• [Required action]: Take the lines from the one with "Viewport: 662px width, 812px" through the end of the material below and repeat them exactly, dropping every picture.

+-------+

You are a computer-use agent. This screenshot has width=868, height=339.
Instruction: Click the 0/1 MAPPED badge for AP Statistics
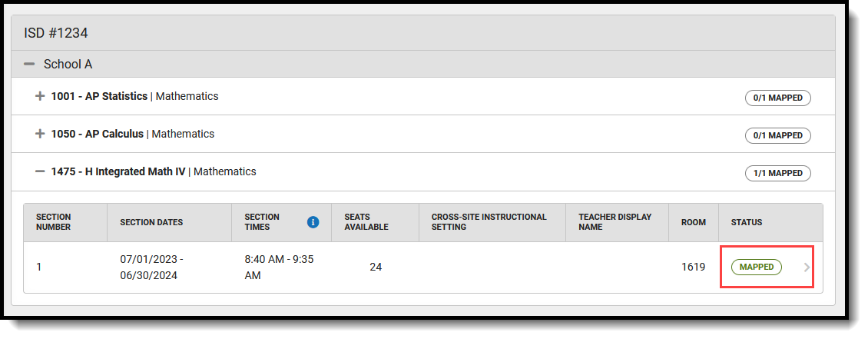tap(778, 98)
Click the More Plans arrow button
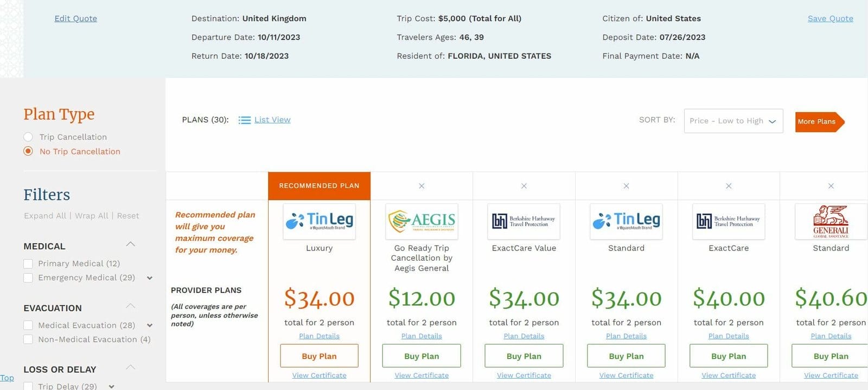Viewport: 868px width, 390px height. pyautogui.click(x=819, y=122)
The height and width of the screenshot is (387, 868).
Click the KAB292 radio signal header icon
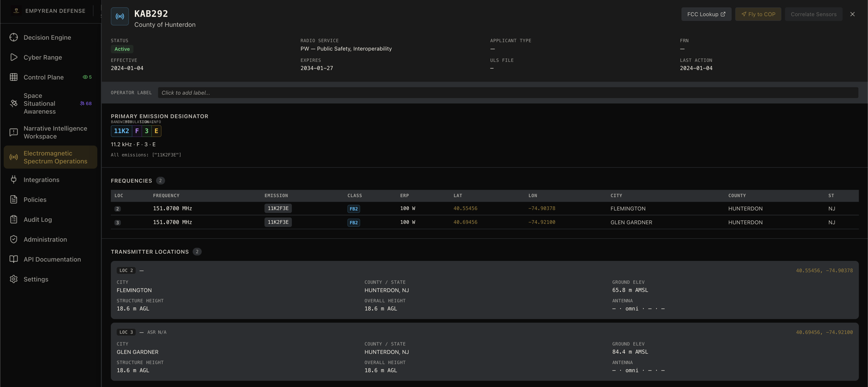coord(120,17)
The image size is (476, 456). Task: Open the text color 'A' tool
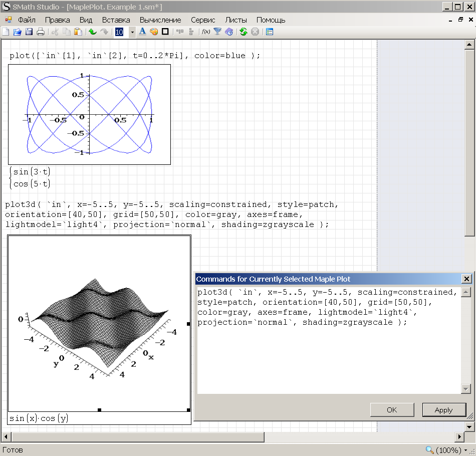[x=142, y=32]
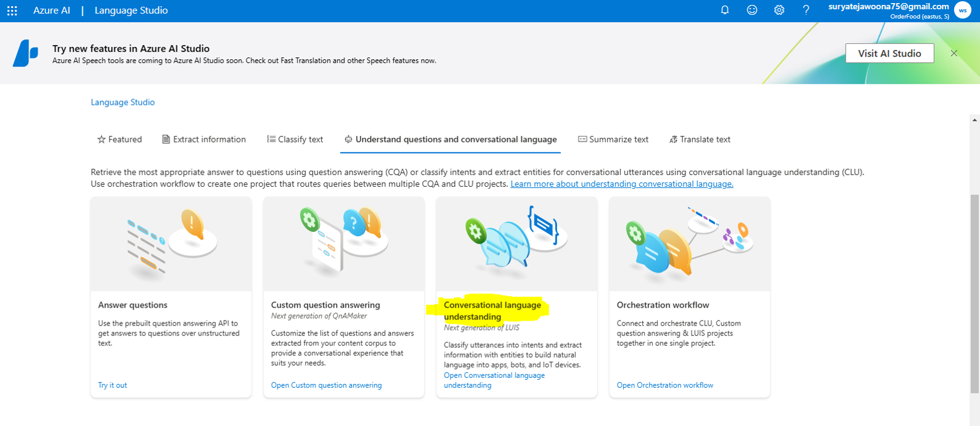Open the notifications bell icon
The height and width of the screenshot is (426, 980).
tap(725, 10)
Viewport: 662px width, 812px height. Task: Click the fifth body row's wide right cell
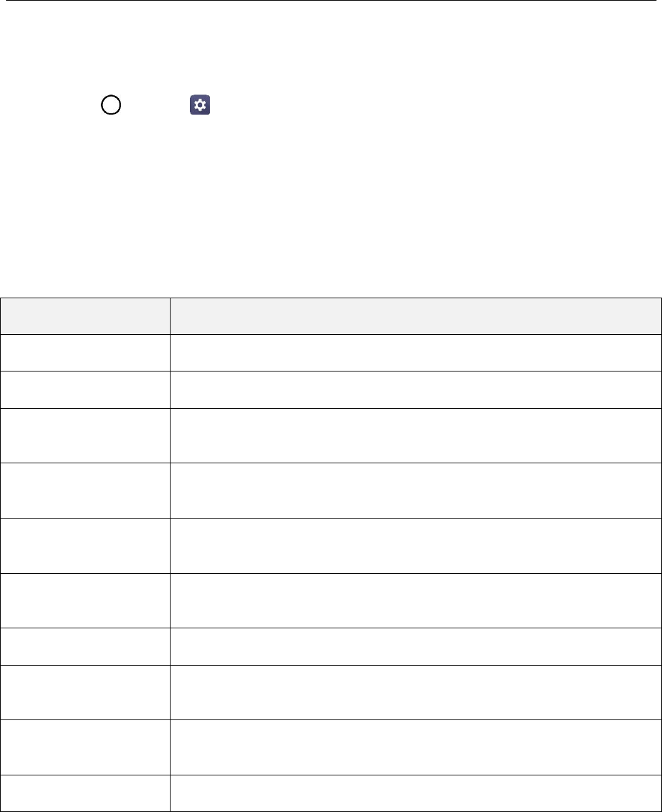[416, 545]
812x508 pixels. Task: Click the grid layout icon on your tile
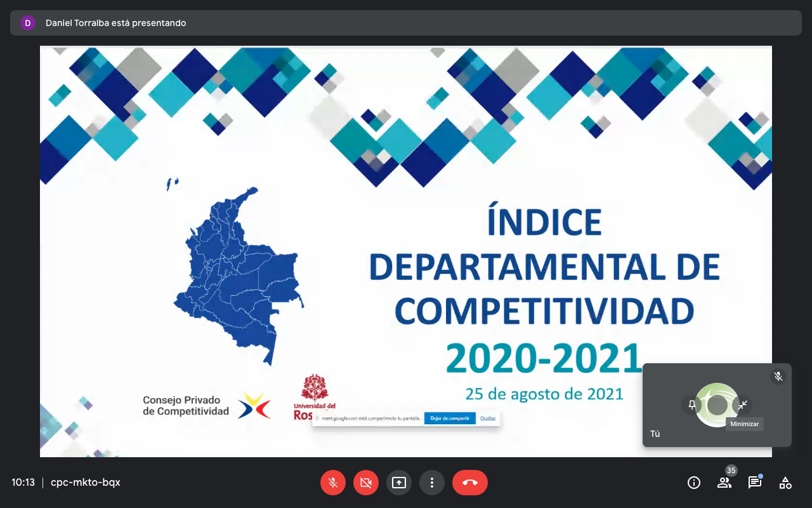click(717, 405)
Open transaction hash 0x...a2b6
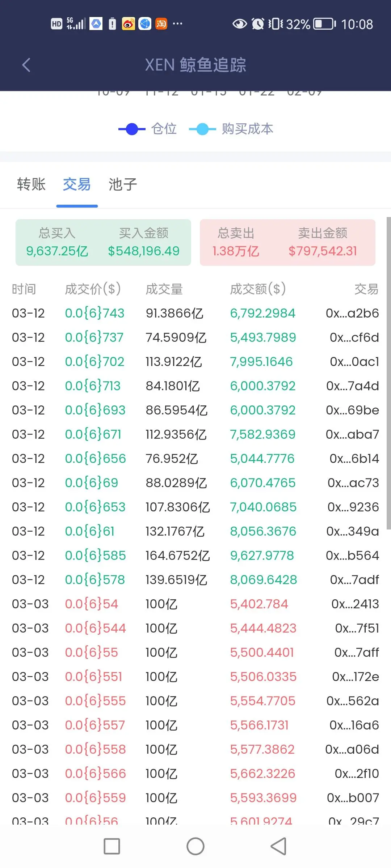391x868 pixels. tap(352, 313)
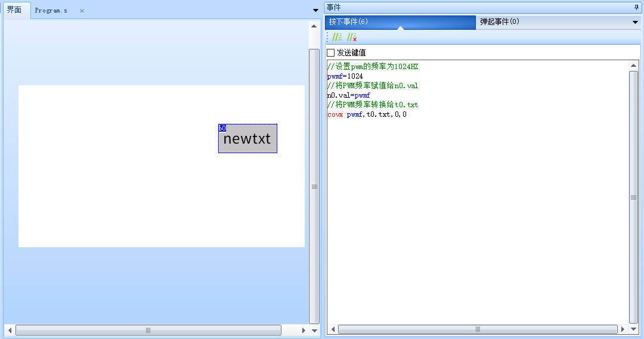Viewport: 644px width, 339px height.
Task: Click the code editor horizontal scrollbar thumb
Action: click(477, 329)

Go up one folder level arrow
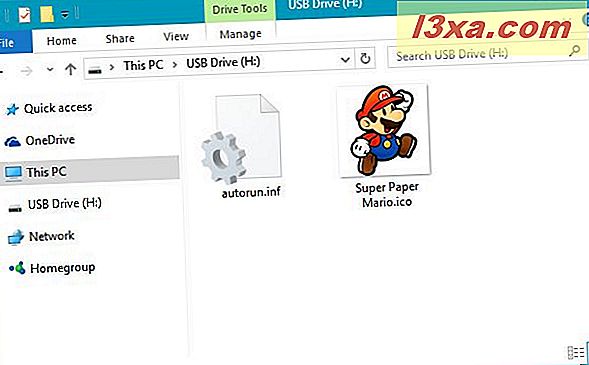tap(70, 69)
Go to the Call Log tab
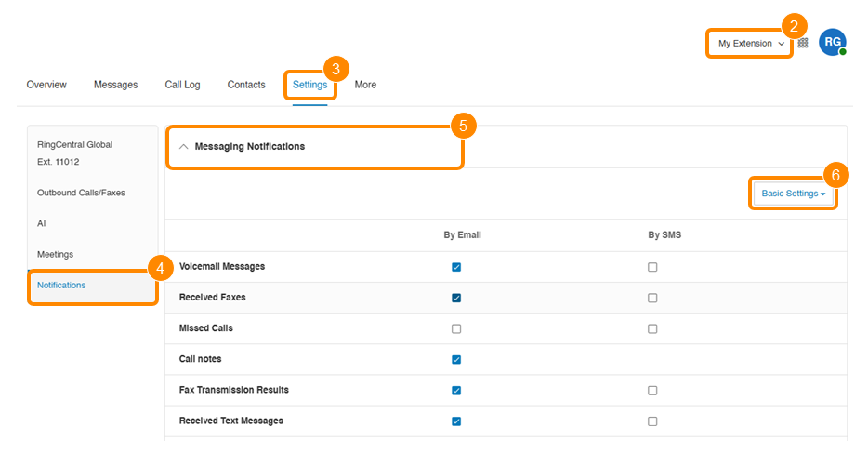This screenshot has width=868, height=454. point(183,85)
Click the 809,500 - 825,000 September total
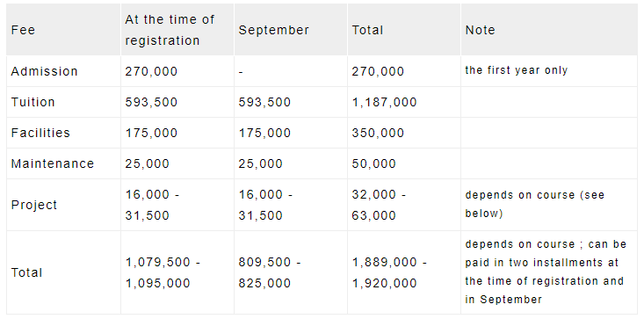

+-------+

• [Result of this task]:
Viewport: 662px width, 812px height. Task: Click the fifth body row's wide right cell
[416, 545]
812x508 pixels. Task: Click the grid layout icon on your tile
click(717, 405)
Open transaction hash 0x...a2b6
391x868 pixels. tap(352, 313)
Viewport: 644px width, 339px height.
Task: Click the code editor horizontal scrollbar thumb
Action: click(477, 329)

Go up one folder level arrow
tap(70, 69)
Go to the Call Log tab
This screenshot has width=868, height=454. point(183,85)
Click the 809,500 - 825,000 September total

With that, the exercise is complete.